Susan Granger’s review of “Our Little Sister” (Sony Pictures Classics)
Based on Akimi Yoshida’s popular graphic novel “Umimachi Diary,” Japanese filmmaker Hirokazu Kore-eda (“Nobody Knows,” “I Wish,” “Like Father, Like Son”) has created a wistful, episodic melodrama about families.
When the three twentysomething Koda sisters – Sachi, Yoshino and Chika – travel north to Yamagata for the funeral of their estranged father, they discover that they have a teenage half-sister (Suzu Hirose) from his second marriage.
Impulsively, Sachi invites shy, soccer-loving Suzu to come live with them in their late grandmother’s dilapidated family house in Kamakura, a small, seaside town, south of Tokyo.
Ever since their mother (Shinobu Ohtake) deserted them, dutiful Sachi has been the matriarch; a dedicated nurse, she’s having an affair with a married pediatrician at the local hospital.
The middle sister, Yoshino (Masami Nagasawa), is a hard-partying bank clerk, while kooky, amiable Chika (Kaho) works in a sporting-goods store, flirting with a mountaineering co-worker who lost six toes climbing Mt. Everest.

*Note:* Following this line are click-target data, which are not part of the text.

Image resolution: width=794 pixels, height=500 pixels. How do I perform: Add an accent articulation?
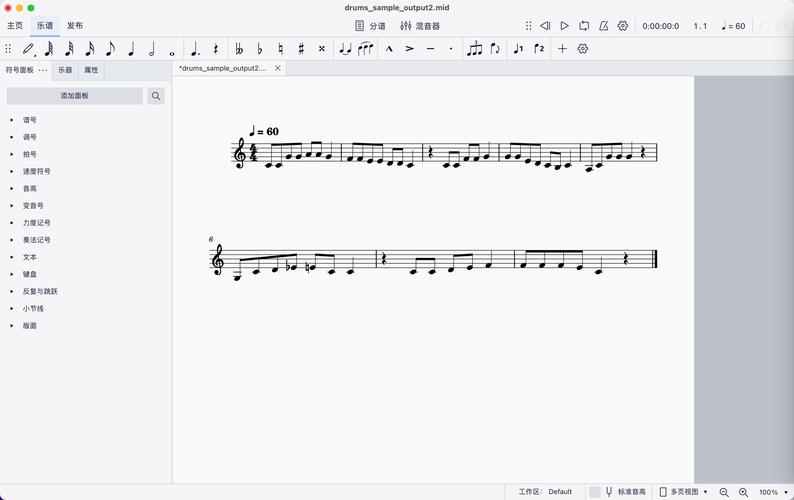[x=410, y=49]
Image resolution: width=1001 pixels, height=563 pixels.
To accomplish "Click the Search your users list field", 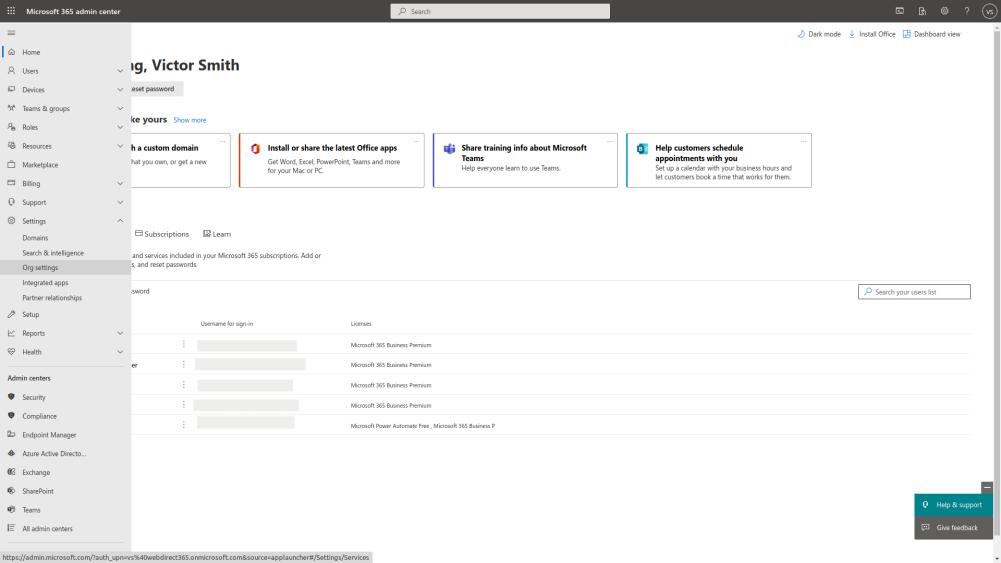I will 914,292.
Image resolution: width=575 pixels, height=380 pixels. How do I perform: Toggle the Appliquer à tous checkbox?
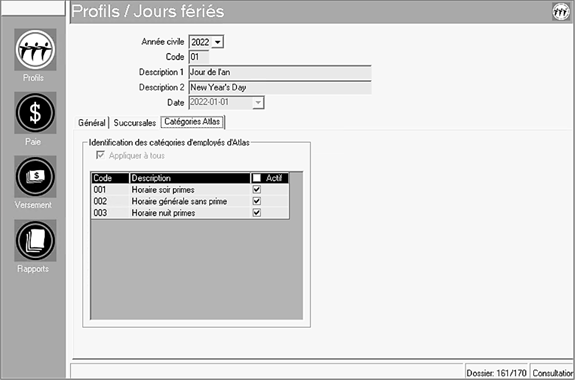(100, 155)
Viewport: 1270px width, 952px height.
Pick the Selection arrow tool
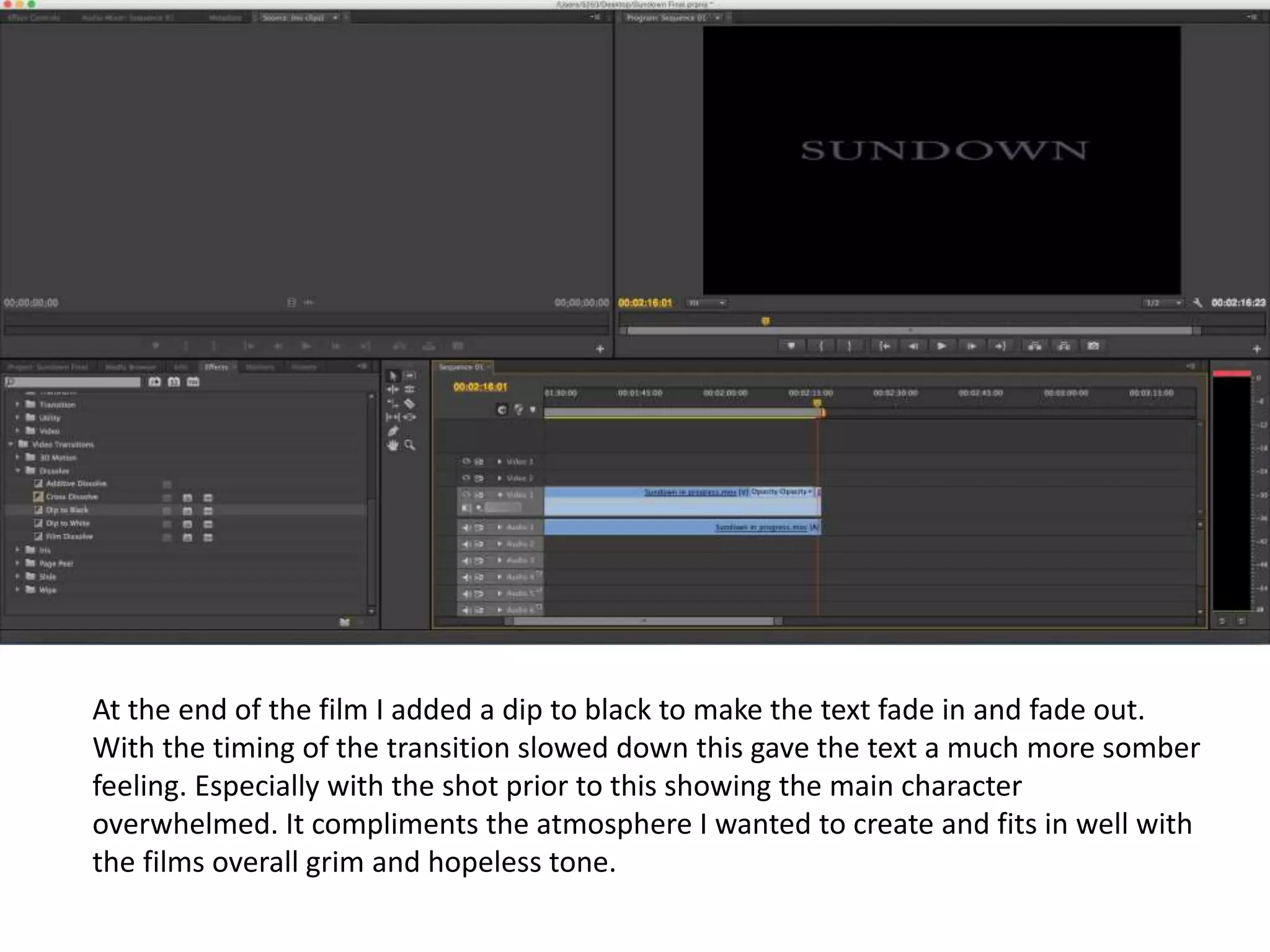click(393, 376)
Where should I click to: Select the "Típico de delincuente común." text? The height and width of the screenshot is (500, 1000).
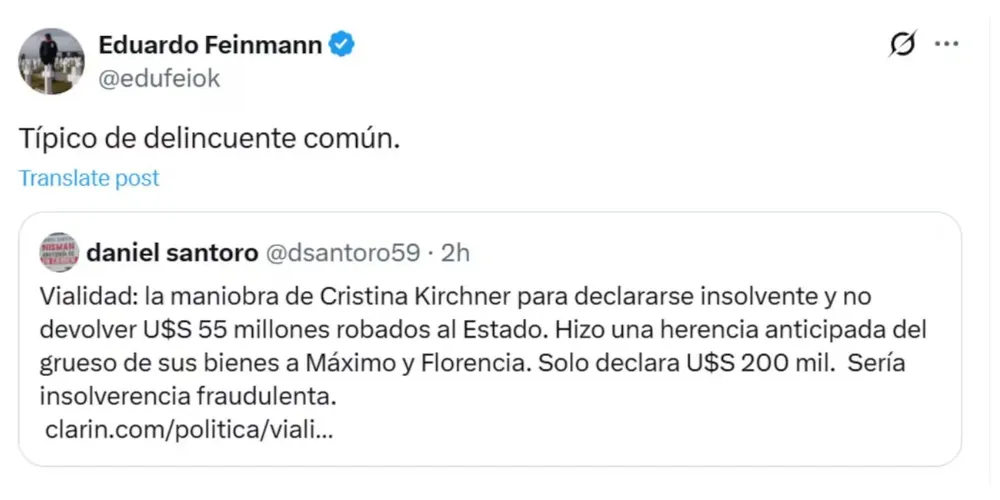point(210,139)
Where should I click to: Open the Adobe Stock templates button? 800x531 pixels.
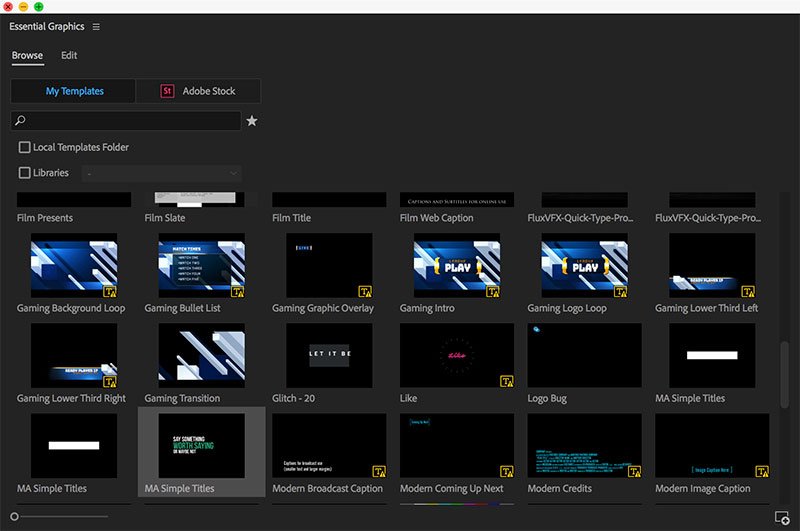point(198,91)
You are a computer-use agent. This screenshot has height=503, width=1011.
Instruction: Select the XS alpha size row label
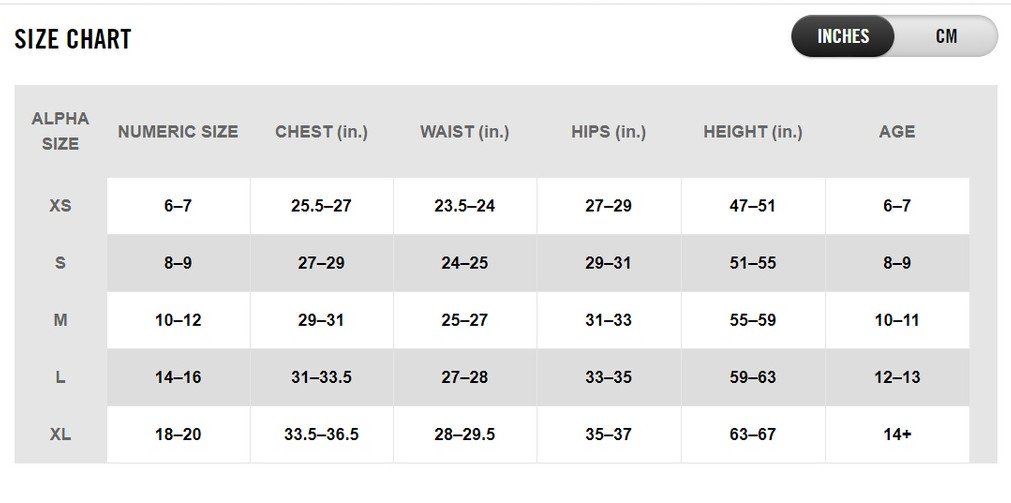[60, 206]
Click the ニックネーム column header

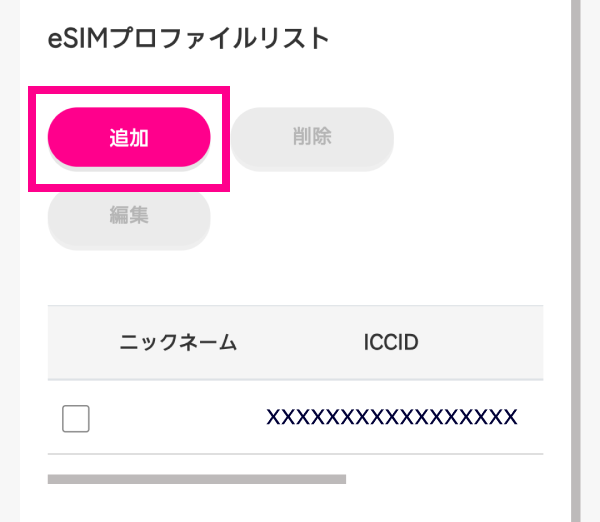point(178,343)
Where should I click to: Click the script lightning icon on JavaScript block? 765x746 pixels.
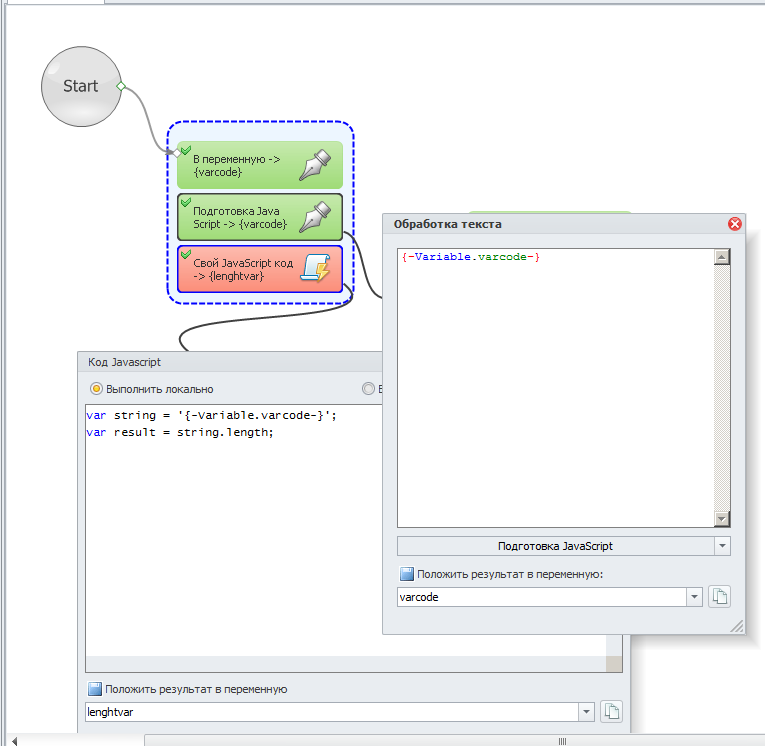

In addition to the sisters’ romantic angst, there are many culinary interludes, including catching and preparing freshly-caught seafood, along with the multi-generational ritual of making plum wine using fruit harvested from an old tree in their yard.
As seasons pass over the course of a year, the kind and generous sisters bond, relating to each other in different ways, coping with a cantankerous great-aunt, marveling at a fireworks display and relishing the traditional pink cherry blossoms.
As this gradual intertwining occurs, it affectionately reinforces their grandmother’s oft-quoted belief that “every living thing takes time and effort.”
In Japanese with English subtitles, on the Granger Movie Gauge of 1 to 10, “Our Little Sister” is a slight, serene, sweet 6; it’s a subtle, calming interlude.